+++ Records to use +++

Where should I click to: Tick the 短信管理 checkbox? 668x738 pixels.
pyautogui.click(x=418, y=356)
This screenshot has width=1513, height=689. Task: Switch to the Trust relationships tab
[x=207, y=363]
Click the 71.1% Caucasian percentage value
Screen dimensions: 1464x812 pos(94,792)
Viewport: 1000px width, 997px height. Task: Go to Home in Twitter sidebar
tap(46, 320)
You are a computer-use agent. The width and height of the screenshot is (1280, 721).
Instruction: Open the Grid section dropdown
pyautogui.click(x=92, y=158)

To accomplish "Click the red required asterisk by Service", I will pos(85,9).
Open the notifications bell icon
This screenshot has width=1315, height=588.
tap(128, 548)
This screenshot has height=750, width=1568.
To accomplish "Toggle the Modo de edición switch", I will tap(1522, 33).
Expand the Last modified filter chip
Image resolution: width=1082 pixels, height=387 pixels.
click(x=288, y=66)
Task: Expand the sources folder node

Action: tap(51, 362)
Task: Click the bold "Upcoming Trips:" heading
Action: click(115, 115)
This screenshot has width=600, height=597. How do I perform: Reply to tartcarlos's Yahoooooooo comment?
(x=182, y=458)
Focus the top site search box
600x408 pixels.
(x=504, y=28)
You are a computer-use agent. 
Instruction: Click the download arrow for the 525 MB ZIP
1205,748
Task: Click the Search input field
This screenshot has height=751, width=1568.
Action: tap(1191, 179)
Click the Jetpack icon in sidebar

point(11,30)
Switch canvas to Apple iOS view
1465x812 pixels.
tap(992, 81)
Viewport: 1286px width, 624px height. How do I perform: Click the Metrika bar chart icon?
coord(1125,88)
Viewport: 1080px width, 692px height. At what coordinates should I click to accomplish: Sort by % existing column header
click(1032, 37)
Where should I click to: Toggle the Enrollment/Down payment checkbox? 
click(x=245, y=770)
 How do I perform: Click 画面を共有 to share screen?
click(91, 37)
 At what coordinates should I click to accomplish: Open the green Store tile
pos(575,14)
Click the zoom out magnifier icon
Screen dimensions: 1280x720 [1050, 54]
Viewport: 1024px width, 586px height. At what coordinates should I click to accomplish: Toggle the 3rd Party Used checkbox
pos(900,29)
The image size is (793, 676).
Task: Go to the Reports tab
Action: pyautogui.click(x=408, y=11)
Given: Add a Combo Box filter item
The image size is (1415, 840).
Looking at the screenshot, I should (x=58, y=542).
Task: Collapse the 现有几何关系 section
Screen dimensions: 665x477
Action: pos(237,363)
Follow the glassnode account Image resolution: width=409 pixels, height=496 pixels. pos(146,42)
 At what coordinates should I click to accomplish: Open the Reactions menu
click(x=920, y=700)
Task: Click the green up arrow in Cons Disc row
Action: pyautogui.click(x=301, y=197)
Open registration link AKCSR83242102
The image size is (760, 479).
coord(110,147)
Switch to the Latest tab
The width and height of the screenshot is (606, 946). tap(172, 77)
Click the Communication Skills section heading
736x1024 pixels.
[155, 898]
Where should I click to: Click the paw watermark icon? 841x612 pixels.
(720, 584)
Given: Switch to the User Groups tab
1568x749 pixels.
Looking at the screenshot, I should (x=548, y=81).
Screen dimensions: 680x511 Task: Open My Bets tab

+++

Task requirements: Reproduce every entry shown above, precisely as it stands.

Result for this exercise:
Where should I click to: Tick the 短信管理 checkbox? 668x738 pixels.
pyautogui.click(x=418, y=356)
This screenshot has width=1513, height=689. Task: Switch to the Trust relationships tab
[x=207, y=363]
Click the 71.1% Caucasian percentage value
Screen dimensions: 1464x812 pos(94,792)
Viewport: 1000px width, 997px height. Task: Go to Home in Twitter sidebar
tap(46, 320)
You are a computer-use agent. The width and height of the screenshot is (1280, 721).
Instruction: Open the Grid section dropdown
pyautogui.click(x=92, y=158)

To accomplish "Click the red required asterisk by Service", I will pos(85,9).
Open the notifications bell icon
This screenshot has width=1315, height=588.
tap(128, 548)
This screenshot has height=750, width=1568.
To accomplish "Toggle the Modo de edición switch", I will tap(1522, 33).
Expand the Last modified filter chip
Image resolution: width=1082 pixels, height=387 pixels.
click(x=288, y=66)
Task: Expand the sources folder node

Action: tap(51, 362)
Task: Click the bold "Upcoming Trips:" heading
Action: click(115, 115)
This screenshot has width=600, height=597. How do I perform: Reply to tartcarlos's Yahoooooooo comment?
(x=182, y=458)
Focus the top site search box
600x408 pixels.
(x=504, y=28)
You are a computer-use agent. 
Instruction: Click the download arrow for the 525 MB ZIP
1205,748
Task: Click the Search input field
This screenshot has height=751, width=1568.
Action: tap(1191, 179)
Click the Jetpack icon in sidebar

point(11,30)
Switch canvas to Apple iOS view
1465x812 pixels.
tap(992, 81)
Viewport: 1286px width, 624px height. How do I perform: Click the Metrika bar chart icon?
coord(1125,88)
Viewport: 1080px width, 692px height. At what coordinates should I click to accomplish: Sort by % existing column header
click(1032, 37)
Where should I click to: Toggle the Enrollment/Down payment checkbox? 
click(x=245, y=770)
 How do I perform: Click 画面を共有 to share screen?
click(91, 37)
 At what coordinates should I click to accomplish: Open the green Store tile
pos(575,14)
Click the zoom out magnifier icon
Screen dimensions: 1280x720 [1050, 54]
Viewport: 1024px width, 586px height. At what coordinates should I click to accomplish: Toggle the 3rd Party Used checkbox
pos(900,29)
The image size is (793, 676).
Task: Go to the Reports tab
Action: pyautogui.click(x=408, y=11)
Given: Add a Combo Box filter item
The image size is (1415, 840).
Looking at the screenshot, I should (x=58, y=542).
Task: Collapse the 现有几何关系 section
Screen dimensions: 665x477
Action: pos(237,363)
Follow the glassnode account Image resolution: width=409 pixels, height=496 pixels. pos(146,42)
 At what coordinates should I click to accomplish: Open the Reactions menu
click(x=920, y=700)
Task: Click the green up arrow in Cons Disc row
Action: pyautogui.click(x=301, y=197)
Open registration link AKCSR83242102
The image size is (760, 479).
coord(110,147)
Switch to the Latest tab
The width and height of the screenshot is (606, 946). tap(172, 77)
Click the Communication Skills section heading
736x1024 pixels.
[155, 898]
Where should I click to: Click the paw watermark icon? 841x612 pixels.
(720, 584)
Given: Switch to the User Groups tab
1568x749 pixels.
Looking at the screenshot, I should (x=548, y=81).
Screen dimensions: 680x511 Task: Open My Bets tab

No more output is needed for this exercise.